Immunological characterization of a gidA mutant strain of Salmonella for potential use in a live-attenuated vaccine
Department of Animal Sciences, University of Wisconsin-Madison, 1675 Observatory Dr, Madison, WI, 53706, USA
BMC Microbiology 2012, 12:286 doi:10.1186/1471-2180-12-286Published: 30 November 2012
Salmonella is often associated with gastrointestinal disease outbreaks in humans throughout the world due to the consumption of contaminated food. Our previous studies have shown that deletion of glucose-inhibited division gene (gidA) significantly attenuated Salmonella enterica serovar Typhimurium (STM) virulence in both in vitro and in vivo models of infection. Most importantly, immunization with the gidA mutant protected mice from a lethal dose challenge of wild-type STM. In this study, we further characterize the gidA mutant STM strain for potential use in a live-attenuated vaccine.
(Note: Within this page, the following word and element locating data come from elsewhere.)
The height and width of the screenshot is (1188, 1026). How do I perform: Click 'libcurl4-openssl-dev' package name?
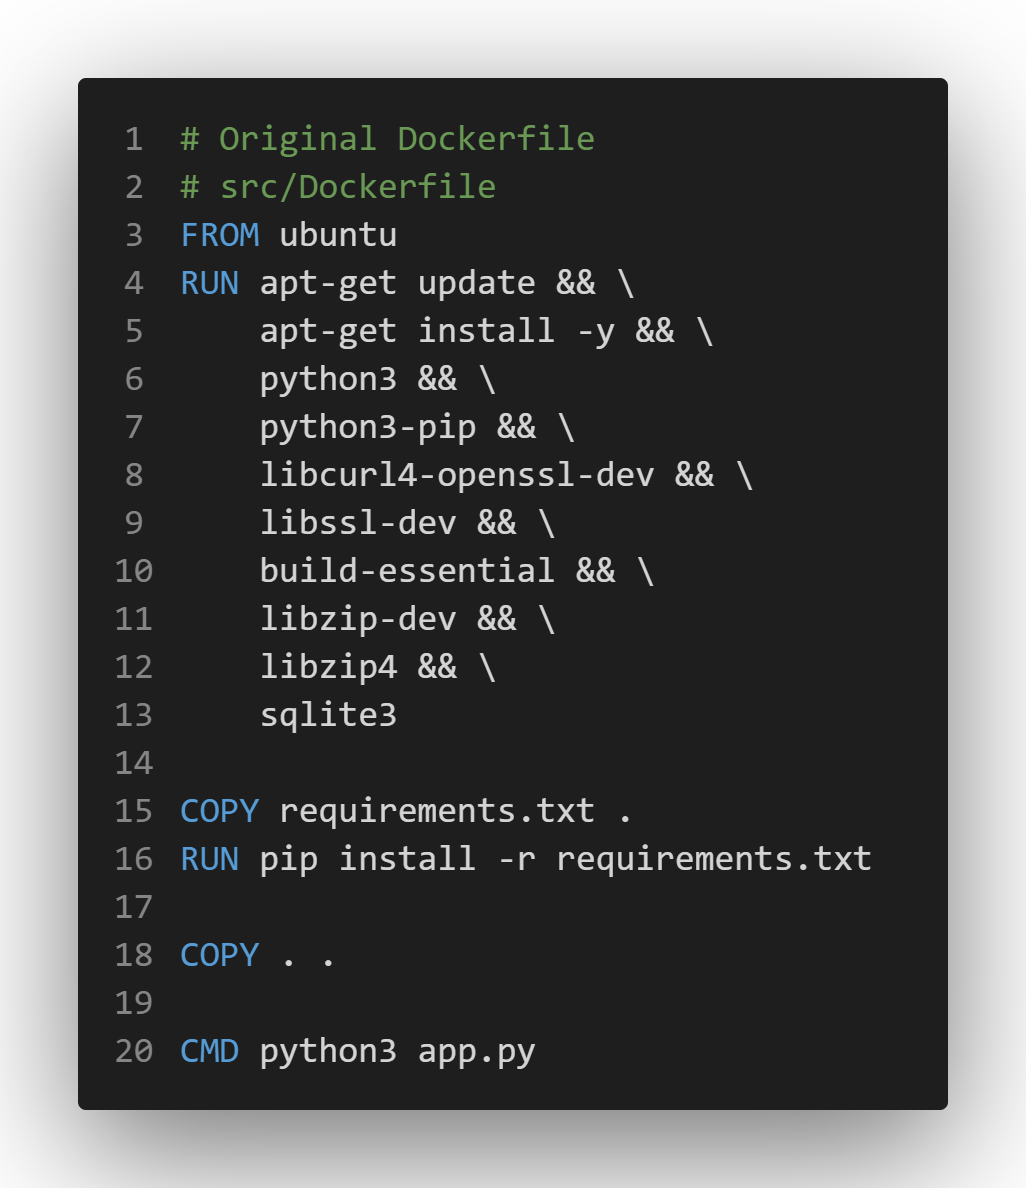pyautogui.click(x=456, y=475)
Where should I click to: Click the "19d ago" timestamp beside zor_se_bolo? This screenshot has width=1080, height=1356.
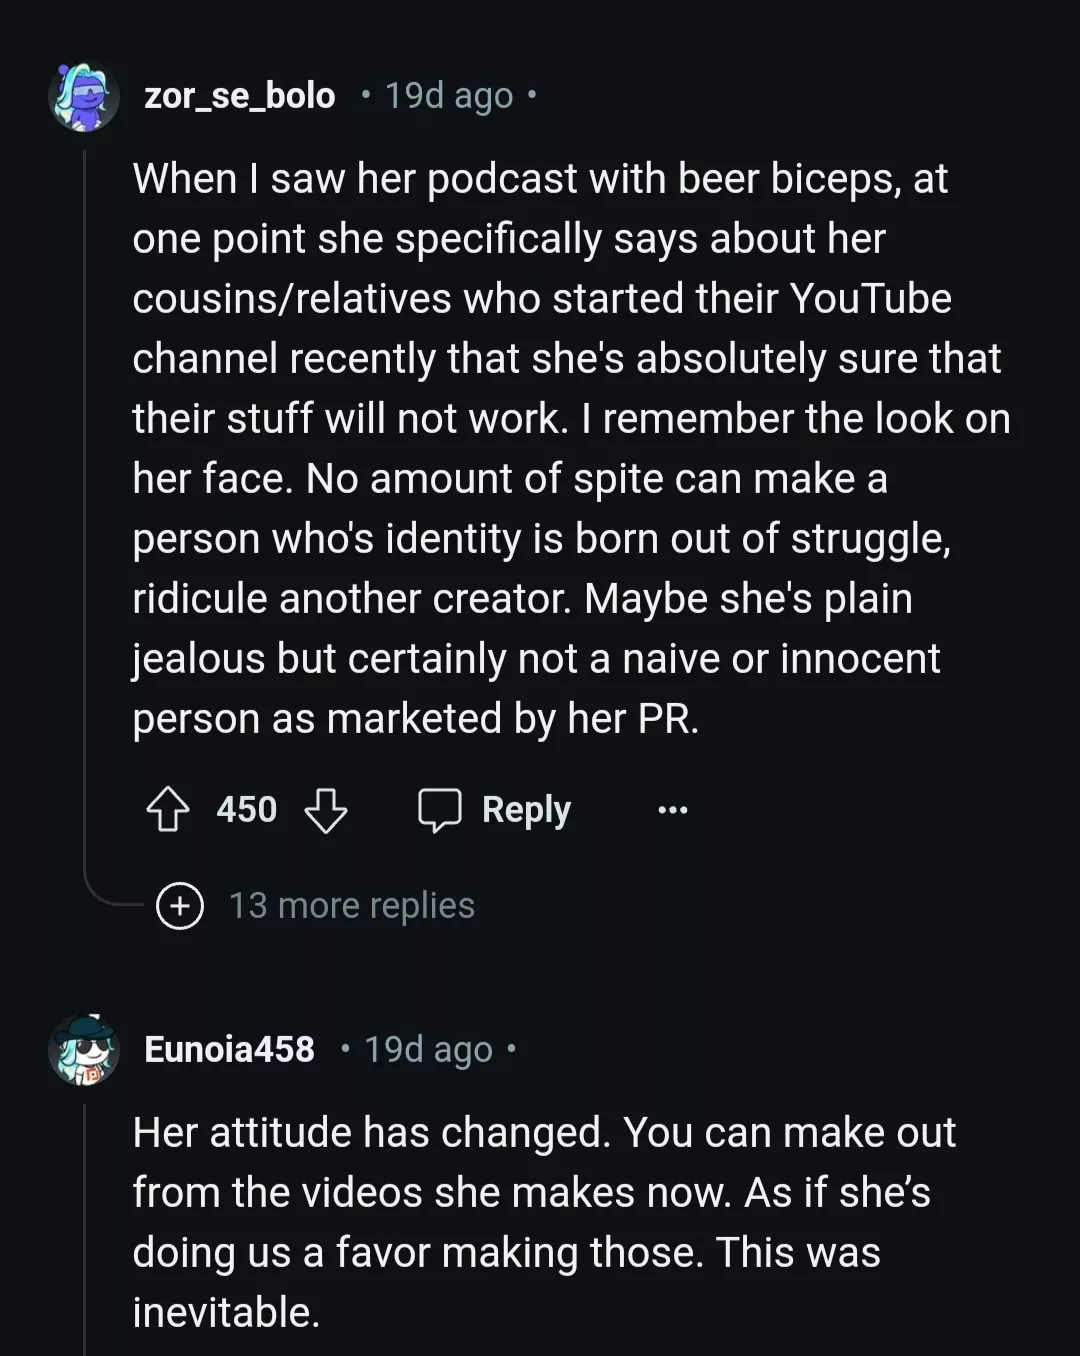click(449, 96)
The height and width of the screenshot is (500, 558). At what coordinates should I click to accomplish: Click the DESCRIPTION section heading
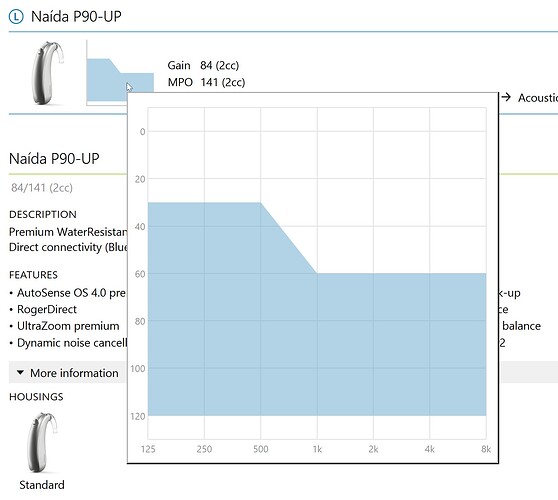tap(43, 214)
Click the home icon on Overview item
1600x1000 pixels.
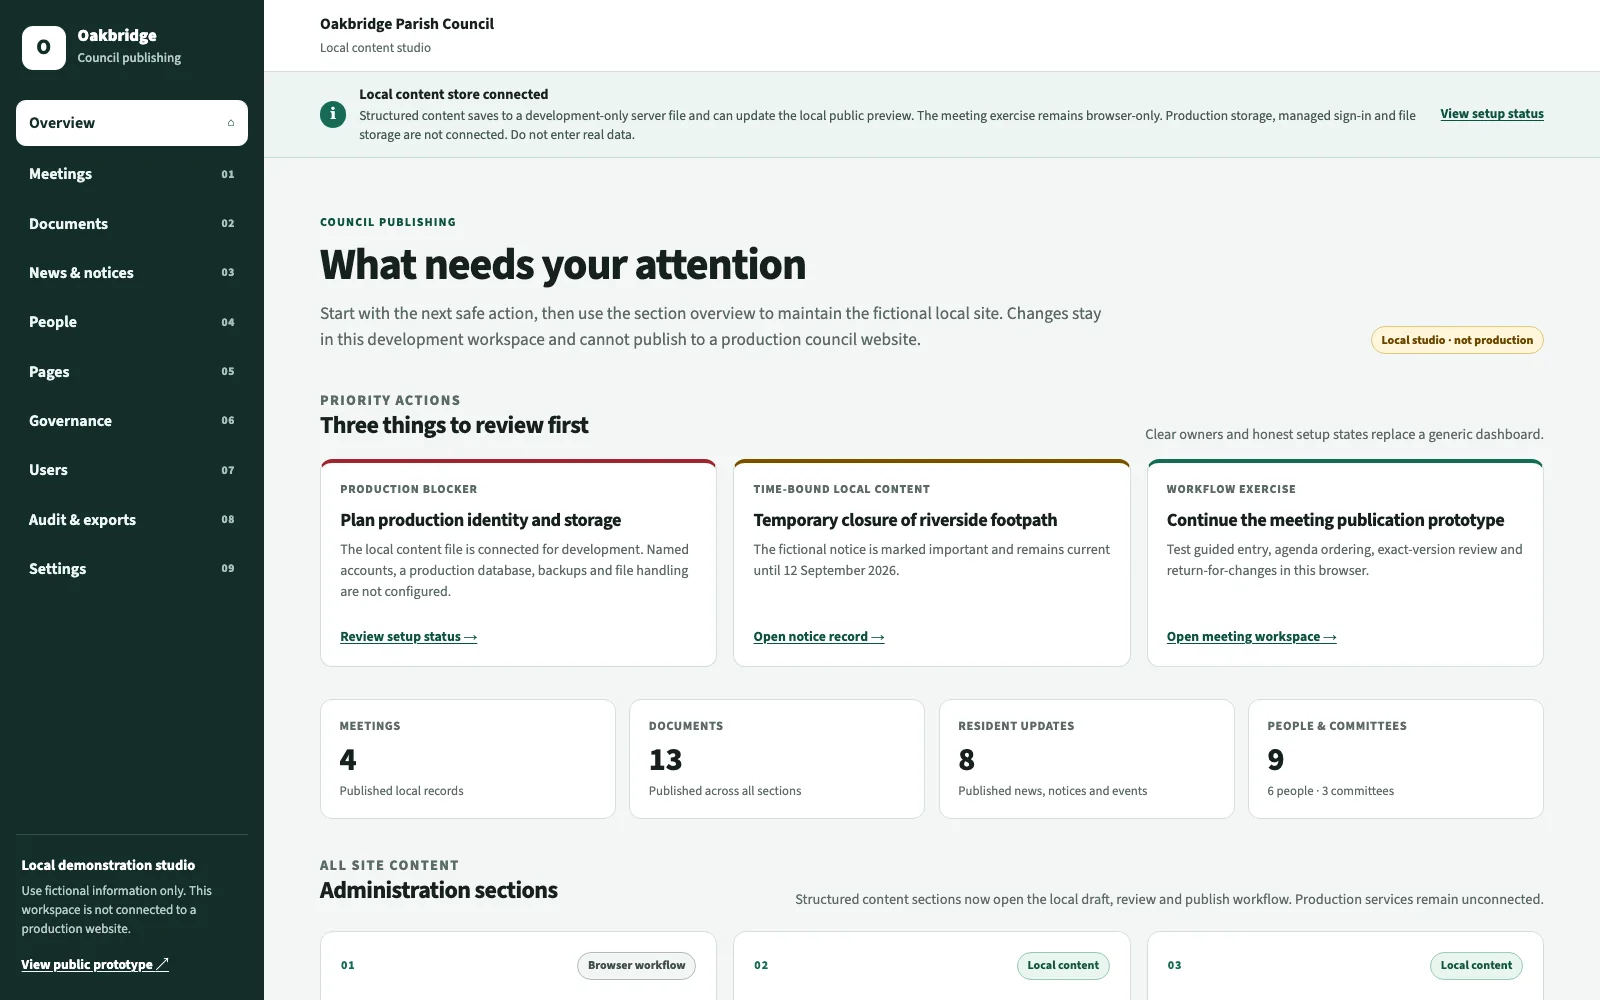click(231, 123)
The protective efficacy of immunization with the gidA mutant was evaluated by challenging immunized mice with a lethal dose of wild-type STM. Sera levels of IgG2a and IgG1, passive transfer of sera and cells, and cytokine profiling were performed to study the induction of humoral and cellular immune responses induced by immunization with the gidA mutant strain. Additionally, a lymphocyte proliferation assay was performed to gauge the splenocyte survival in response to treatment with STM cell lysate. Mice immunized with the gidA mutant strain were fully protected from a lethal dose challenge of wild-type STM. Naïve mice receiving either cells or sera from immunized mice were partially protected from a lethal dose challenge of wild-type STM. The lymphocyte proliferation assay displayed a significant response of splenocytes from immunized mice when compared to splenocytes from non-immunized control mice. Furthermore, the immunized mice displayed significantly higher levels of IgG1 and IgG2a with a marked increase in IgG1. Additionally, immunization with the gidA mutant strain evoked higher levels of IL-2, IFN-γ, and IL-10 cytokines in splenocytes induced with STM cell lysate.
Together, the results demonstrate that immunization with the gidA mutant strain protects mice by inducing humoral and cellular immune responses with the humoral immune response potentially being the main mechanism of protection.